======== Available data ========

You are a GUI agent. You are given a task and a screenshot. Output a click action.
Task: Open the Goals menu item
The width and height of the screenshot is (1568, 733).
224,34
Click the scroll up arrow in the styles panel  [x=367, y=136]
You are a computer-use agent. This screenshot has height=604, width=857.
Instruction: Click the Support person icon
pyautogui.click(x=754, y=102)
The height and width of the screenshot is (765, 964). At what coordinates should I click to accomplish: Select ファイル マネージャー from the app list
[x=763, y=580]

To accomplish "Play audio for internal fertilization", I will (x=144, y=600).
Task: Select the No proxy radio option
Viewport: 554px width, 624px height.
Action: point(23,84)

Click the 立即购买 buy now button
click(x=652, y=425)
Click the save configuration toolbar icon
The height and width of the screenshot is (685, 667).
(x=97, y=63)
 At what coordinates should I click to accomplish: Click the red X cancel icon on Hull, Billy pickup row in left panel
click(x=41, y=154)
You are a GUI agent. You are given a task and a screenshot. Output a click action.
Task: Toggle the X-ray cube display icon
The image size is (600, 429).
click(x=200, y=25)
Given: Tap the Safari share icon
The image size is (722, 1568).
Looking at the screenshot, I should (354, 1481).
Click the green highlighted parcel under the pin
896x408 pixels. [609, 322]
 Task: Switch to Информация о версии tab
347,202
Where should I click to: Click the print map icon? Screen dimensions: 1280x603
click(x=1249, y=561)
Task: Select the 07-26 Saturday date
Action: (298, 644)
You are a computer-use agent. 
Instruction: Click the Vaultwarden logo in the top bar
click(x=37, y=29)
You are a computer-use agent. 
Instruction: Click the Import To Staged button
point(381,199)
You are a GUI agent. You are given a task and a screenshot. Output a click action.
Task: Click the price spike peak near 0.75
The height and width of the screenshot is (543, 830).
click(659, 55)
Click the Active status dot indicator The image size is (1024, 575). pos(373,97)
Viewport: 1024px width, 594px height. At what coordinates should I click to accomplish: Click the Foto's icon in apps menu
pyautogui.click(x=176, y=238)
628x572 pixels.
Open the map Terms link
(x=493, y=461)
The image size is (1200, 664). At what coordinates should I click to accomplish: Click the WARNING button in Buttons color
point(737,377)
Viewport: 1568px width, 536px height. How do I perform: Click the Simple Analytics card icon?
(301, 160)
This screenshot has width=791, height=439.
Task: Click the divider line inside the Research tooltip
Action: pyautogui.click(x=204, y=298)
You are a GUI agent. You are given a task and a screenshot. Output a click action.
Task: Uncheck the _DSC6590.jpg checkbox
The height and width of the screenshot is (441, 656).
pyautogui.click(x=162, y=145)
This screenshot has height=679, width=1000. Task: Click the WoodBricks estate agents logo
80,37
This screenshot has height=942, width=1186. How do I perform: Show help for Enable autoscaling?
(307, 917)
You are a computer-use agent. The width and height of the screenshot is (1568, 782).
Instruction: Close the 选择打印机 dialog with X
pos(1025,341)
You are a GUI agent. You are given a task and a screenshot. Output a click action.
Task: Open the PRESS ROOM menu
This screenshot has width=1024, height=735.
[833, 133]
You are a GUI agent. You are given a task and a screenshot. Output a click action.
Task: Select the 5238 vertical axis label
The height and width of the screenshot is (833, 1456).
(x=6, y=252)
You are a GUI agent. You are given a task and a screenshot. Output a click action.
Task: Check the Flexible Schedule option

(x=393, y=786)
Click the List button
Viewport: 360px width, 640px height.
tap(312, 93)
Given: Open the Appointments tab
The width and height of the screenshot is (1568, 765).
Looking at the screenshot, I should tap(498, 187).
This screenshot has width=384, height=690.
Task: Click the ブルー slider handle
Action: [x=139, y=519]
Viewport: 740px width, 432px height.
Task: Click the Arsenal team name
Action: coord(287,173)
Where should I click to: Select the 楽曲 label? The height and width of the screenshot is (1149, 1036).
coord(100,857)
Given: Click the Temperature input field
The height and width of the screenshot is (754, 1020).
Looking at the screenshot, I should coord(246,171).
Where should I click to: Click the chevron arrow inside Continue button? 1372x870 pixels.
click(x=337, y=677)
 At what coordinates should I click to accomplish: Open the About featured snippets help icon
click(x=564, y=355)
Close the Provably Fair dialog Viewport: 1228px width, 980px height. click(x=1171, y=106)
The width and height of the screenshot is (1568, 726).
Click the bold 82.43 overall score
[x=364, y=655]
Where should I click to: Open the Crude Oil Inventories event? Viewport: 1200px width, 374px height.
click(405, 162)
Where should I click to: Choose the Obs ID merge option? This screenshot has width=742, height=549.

========

### Requirement
Lines wanted from the listing above: the line with "The height and width of the screenshot is (441, 656)." up to and including the line with "Given: Open the Appointments tab". Please write them out exactly, adding nothing else.

### Expected answer
The height and width of the screenshot is (441, 656).
pyautogui.click(x=162, y=145)
This screenshot has height=679, width=1000. Task: Click the WoodBricks estate agents logo
80,37
This screenshot has height=942, width=1186. How do I perform: Show help for Enable autoscaling?
(307, 917)
You are a computer-use agent. The width and height of the screenshot is (1568, 782).
Instruction: Close the 选择打印机 dialog with X
pos(1025,341)
You are a GUI agent. You are given a task and a screenshot. Output a click action.
Task: Open the PRESS ROOM menu
This screenshot has width=1024, height=735.
[833, 133]
You are a GUI agent. You are given a task and a screenshot. Output a click action.
Task: Select the 5238 vertical axis label
The height and width of the screenshot is (833, 1456).
(x=6, y=252)
You are a GUI agent. You are given a task and a screenshot. Output a click action.
Task: Check the Flexible Schedule option

(x=393, y=786)
Click the List button
Viewport: 360px width, 640px height.
tap(312, 93)
Given: Open the Appointments tab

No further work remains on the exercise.